You don't know why he wanted to be your friend?
Maybe he wants to get to know you and be your friend. I mean it's in black in white right there. He wants to be your friend. People don't need a reason to want to be your friend.
If you interact with someone a few times, having the thought of being friends is quite common.

"Now, I've sat next to him on the bus four times during the last two weeks of school. Here's some stuff:
-He grinned a few times.
-He looked at me during the conversation a few times.
-He had his earbuds in but he kept listening and talking to me, so I would assume he kept his volume down so we could talk.
-He said he didn't really like to talk but he continued talking to me anyway.

I got him to sign my yearbook on the last day of school, so that's pretty good.

So what do you guys think about this? Why do you think he did these things?"

I think you're reading WAAAAAAAAAAAAAAAAAAAAAAAAAAAAAAAAYYYYYYY too much into things.
He sounds uninterested to me.
He kept his ear buds IN. If he really wanted to talk and listen and all that, he would have taken them OUT and turned his music or w/e off.
Grinning doesn't necessarily mean they like you?
Looking at someone when they talk is a natural reaction unless you're a jerk or have social anxiety or w/e.
When someone says they don't want to talk, that normally means they want the conversation to end / don't want to talk anymore / want to be alone but if you don't leave, they'll keep talking if they're nice.
None of those things mean anything. Literally nothing.
I don't know this guy, you don't know this guy, no one here knows this guy.
You're just reading far too much into this because I don't know, you want there to be something there?
There just isn't. You're making this all up in your head that there's this magical spark of romance or something because you want it to be there but it just isn't.
I'm sorry.
And you're still far too young to even begin to understand how love works. You may think you have an idea but you don't.
You need to just wait and not even think about romance right now.

Just try to become his friend first. Drop the idea of there being romantic elements there, because there isn't.
You need to stop reading too much into things or else it's just going to cloud your vision and you won't be able to see clearly. Take off the rose coloured glasses and just be friends with the guy if he is interested in being friends with you next school year. That's all you should really be focused on right now if anything at all.

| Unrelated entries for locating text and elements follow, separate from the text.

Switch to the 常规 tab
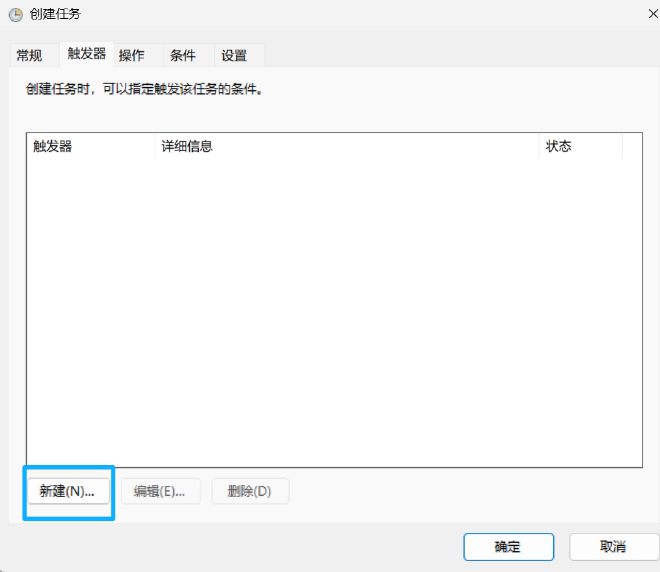Screen dimensions: 660x572 coord(29,55)
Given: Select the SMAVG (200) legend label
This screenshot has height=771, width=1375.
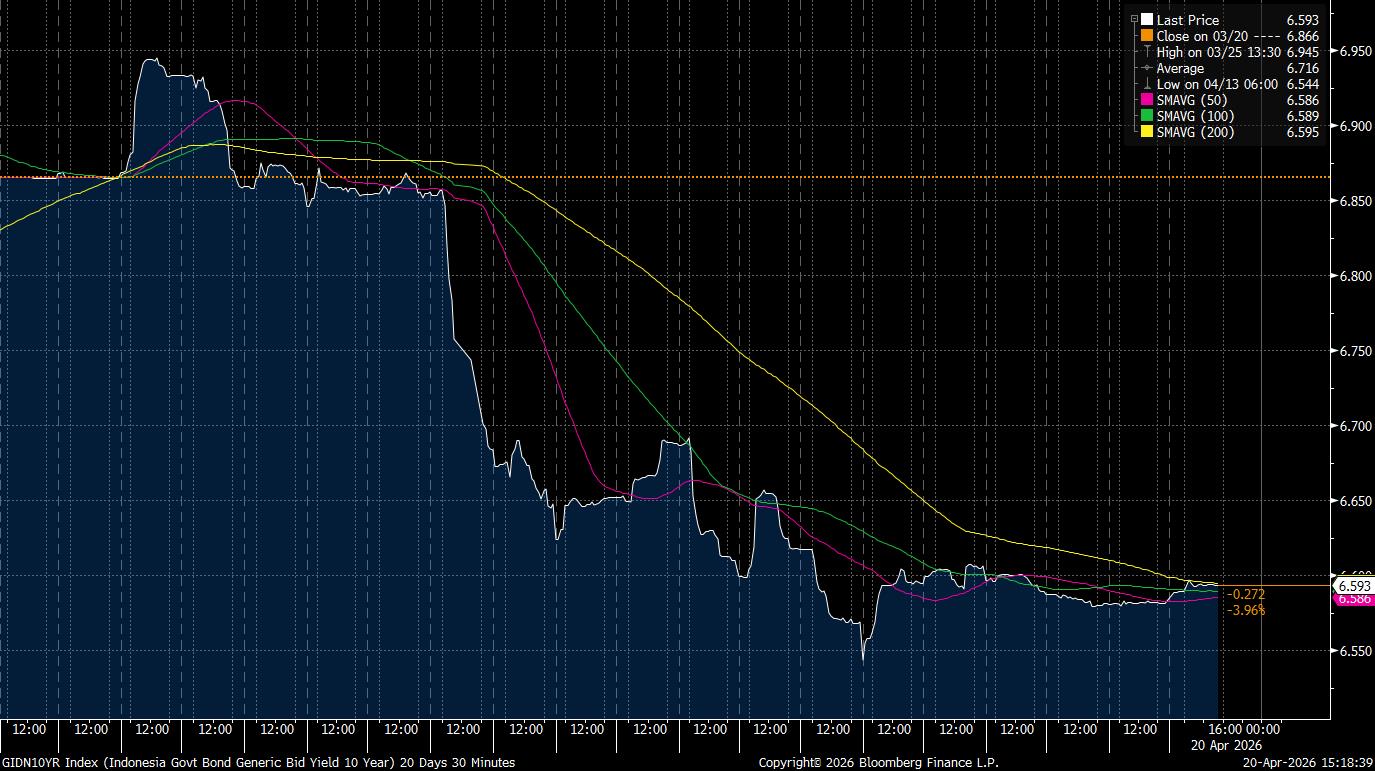Looking at the screenshot, I should pyautogui.click(x=1195, y=132).
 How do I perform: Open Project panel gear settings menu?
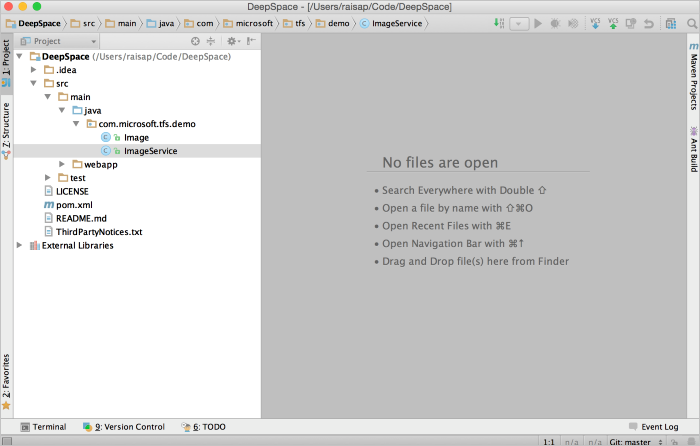click(x=231, y=41)
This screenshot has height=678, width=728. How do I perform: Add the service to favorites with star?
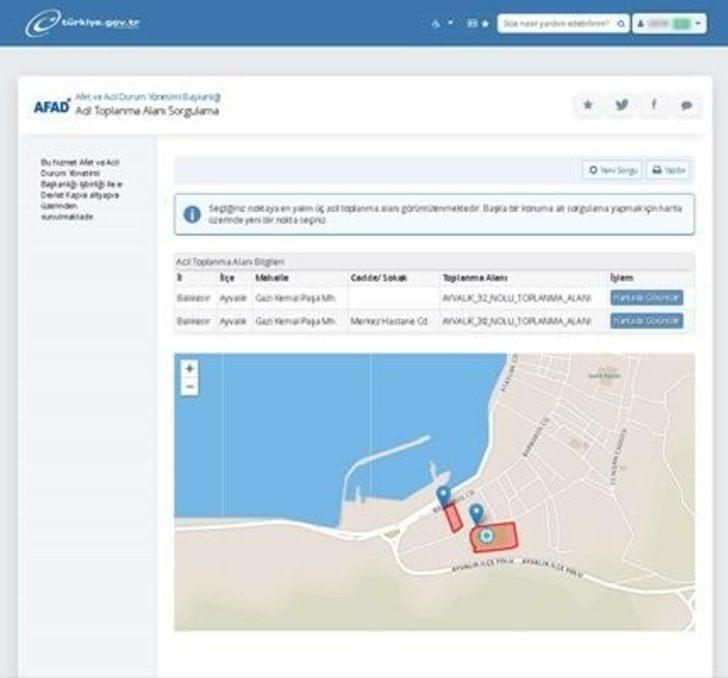click(x=588, y=105)
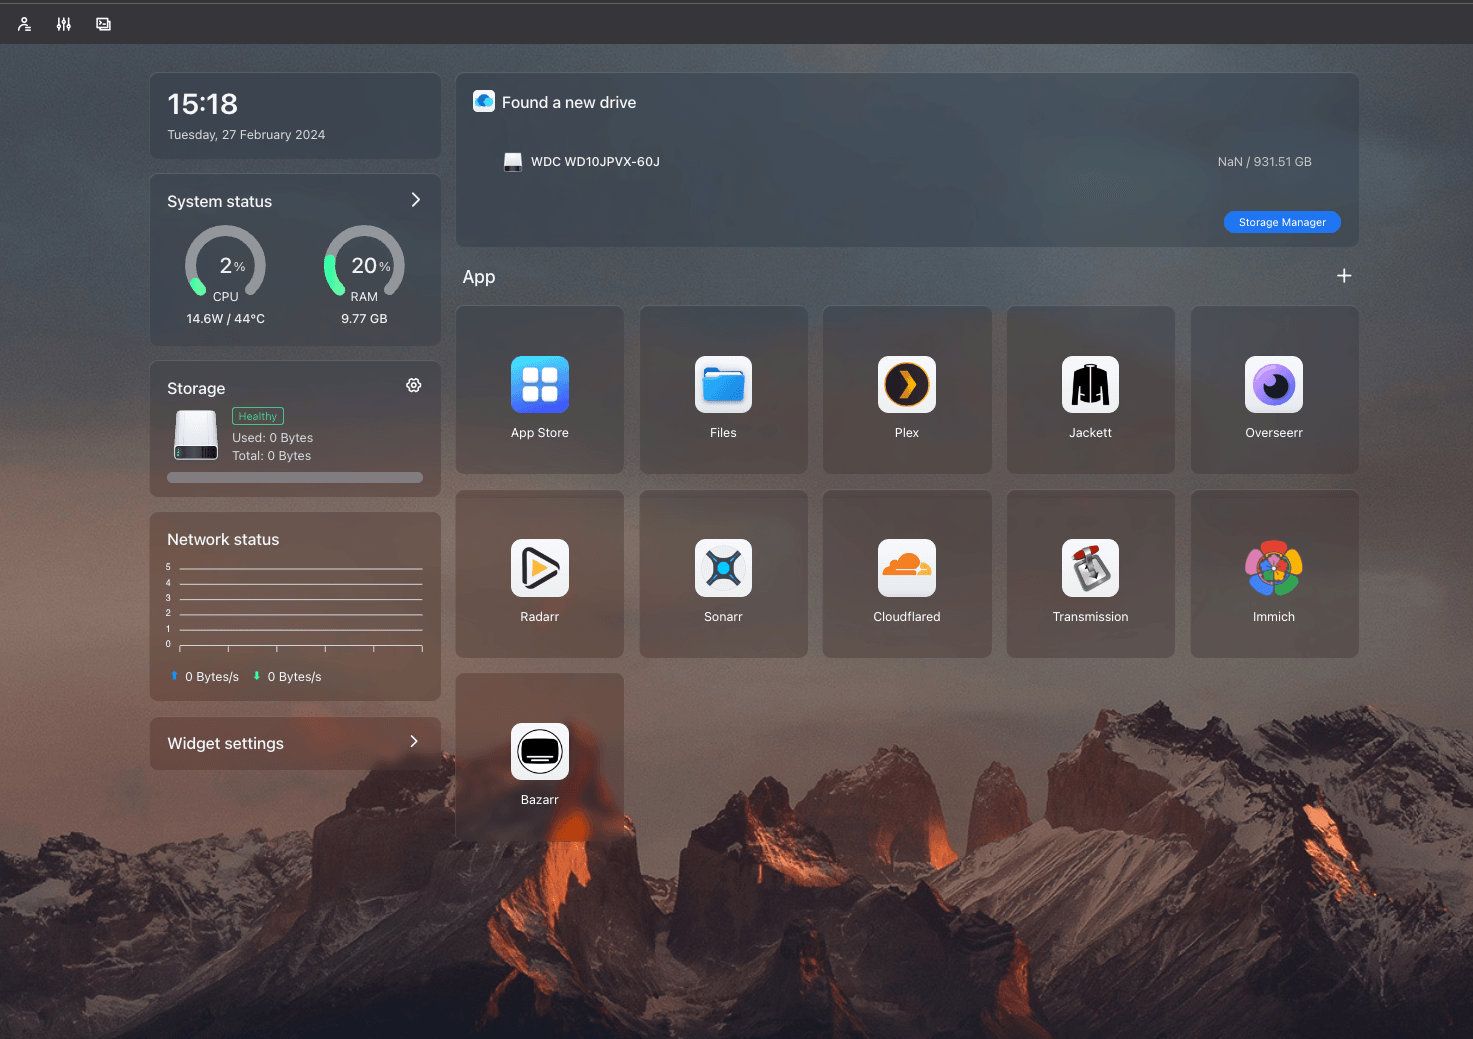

I know. I don't WANT to be a relationship. My main focus is getting a 4.0 GPA, but I guess my main focus in this situation is just to be his friends. That's it.
 
Byyy the way, if he says he doesn't like to talk, I suggest you leave him alone. He is most likely too polite to outright refuse the conversation, so he is letting you know in a more subtle way but you go on nonetheless - and that comes off as pushy. If you keep doing that he will probably give up the idea of being friends with you because he might get afraid you won't respect his privacy.